Cases in which the performance contemplated by a contract is forbidden at the time the contract is entered into are treated in the chapter on contracts unenforceable because of illegality.2 Instances are not rare, however, in which a legal contract subsequently becomes impossible of performance without violation of law because of some governmental act, either executive, legislative, or judicial. And the right to recover the benefit conferred by a partial performance of a contract, under such circumstances, has been recognized:
Jones v. Judd, 1850, 4 N. Y. 411: Action for work and labor. The defendant, under contract with the state to complete certain sections of a canal, entered into a subcontract with the plaintiffs for a part of the work, by which he agreed to pay them seven cents per yard for excavating and eight cents for embankment, monthly, according to measurements of engineers, except ten per cent which was not to be paid until final estimate. The defendant paid the plaintiffs for all work performed, except the ten per cent reserved. Gardiner, J. (p. 413): "The plaintiffs were stopped in the prosecution of the work, in fulfillment of their contract, by the authority of the state officers. Before this injunction was removed, the law of March 29,1842, for preserving the credit of the state, was passed, which put an end to the original contract, and the agreement between the plaintiffs and defendant which grew out of it. As the plaintiffs were prevented, by the authority of the state, from completing their contract, they are entitled to recover for the work performed, at the contract price. The ten per cent was a part of the price stipulated. It was reserved to secure the fulfillment of the contract, and to be paid upon a final estimate. The performance of the required condition became impossible by the act of the law, and of course the plaintiffs were entitled to recover without showing a compliance with the agreement in this particular." 1
1 1859, 20 N. Y. 197, 203; 75 Am. Dec. 388. 2 Post, Sec. 132 et seq.

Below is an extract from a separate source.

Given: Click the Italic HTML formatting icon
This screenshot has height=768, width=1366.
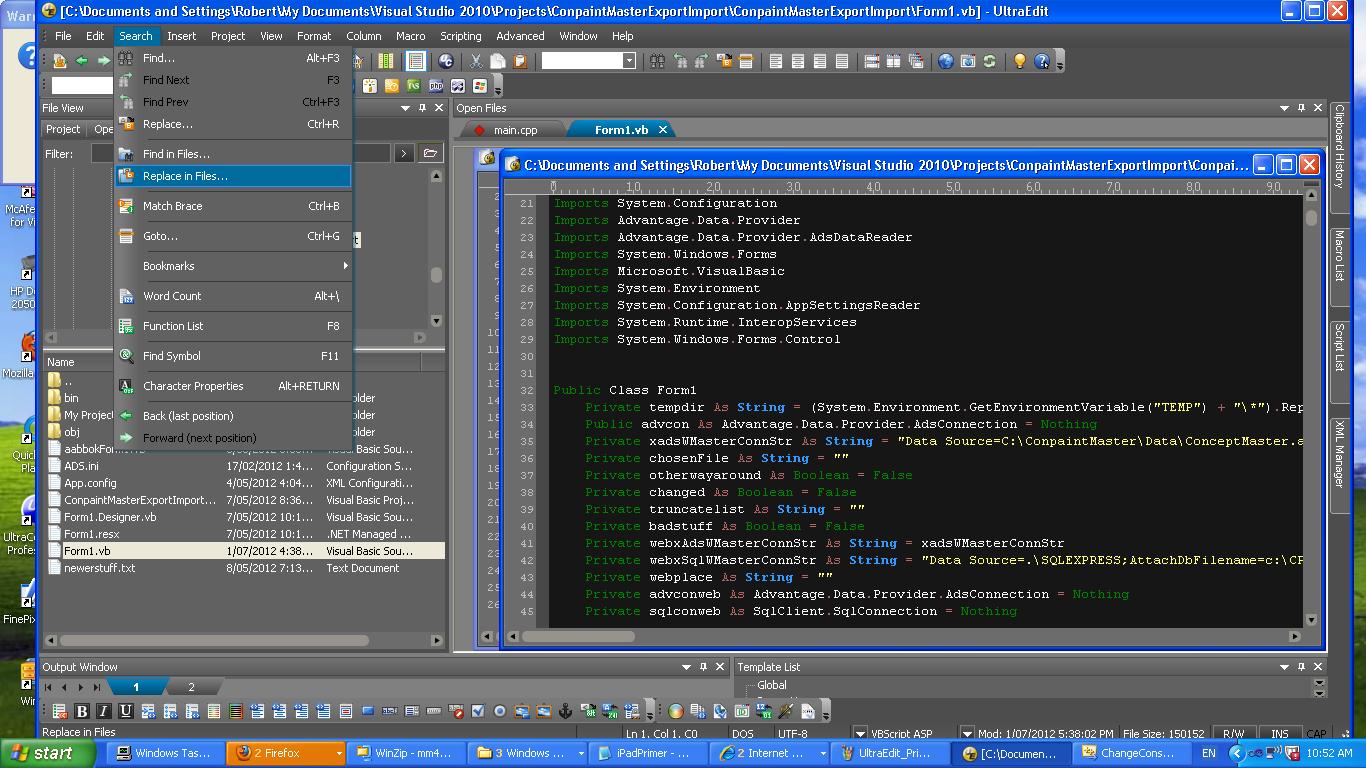Looking at the screenshot, I should (104, 711).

New York Life Ins. Co. v. Statham; Same v. Seyms; Manhattan Life Ins. Co. v. Buck, 1876, 93 U. S. 24: The first case a bill in equity, the other two actions at law, to recover the amounts of life insurance policies. The premiums were paid until the outbreak of the Civil War which made payments impossible, and the persons insured died during the war. Bradley, J. (p. 34): "Whilst the insurance company has a right to insist on the materiality of time in the condition of payment of premiums, and to hold the contract ended by reason of non-payment, they cannot with any fairness insist upon the condition, as it regards the forfeiture of the premiums already paid; that would be clearly unjust and inequitable. The insured has an equitable right to have this amount restored to him, subject to a deduction for the value of the assurance enjoyed by him whilst the policy was in existence; in other words, he is fairly entitled to have the equitable value of his policy." 2
1 Also : Whitfield v. Zellnor, 1852, 24 Miss. 663 ; Theobald v. Burleigh, 1891, 66 N. H. 574; 23 Atl. 367; Heine v. Meyer, 1874, 61 N. Y. 171; L. Craddock & Co. v. Wells-Fargo Co., Express, 1910, Tex. Civ. App. ; 125 S. W. 59, (cf. Binz v. National Supply Co., 1907, Tex. Civ. App.; 105 S. W. 543).
2 For an excellent discussion of the different views as to the effect of war upon a policy of insurance, and the rights of the insured at the conclusion of the war, see Abell v. Penn Mutual Life Ins. Co., 1881,
In Manhattan Life Insurance Company v. Buck, one of the three cases just stated together, the decision of the court is questionable. The policy contained a clause not found in the policies involved in the other two cases, that "in every case where the policy should cease or become null and void, all previous payments made thereon should be forfeited to the company." This provision indicates that the insured assumed the risk of losing everything if for any cause the policy were to be extinguished. The case is therefore similar to Cutter v. Powell,1 where the estate of a ship's officer who died during the voyage was denied compensation for the services rendered before his death on the ground that it was the understanding that the officer was to receive no compensation unless he completed the entire voyage, and that in consideration of the risk assumed by him his compensation in the event of his completing the voyage was to be larger than it would have been but for this understanding. As Professor Keener has pointed out,2 if Manhattan Life Insurance Company v. Buck is to be supported, it must be upon the theory that a court of law will relieve against a forfeiture, a doctrine which has usually been regarded as peculiar to equity.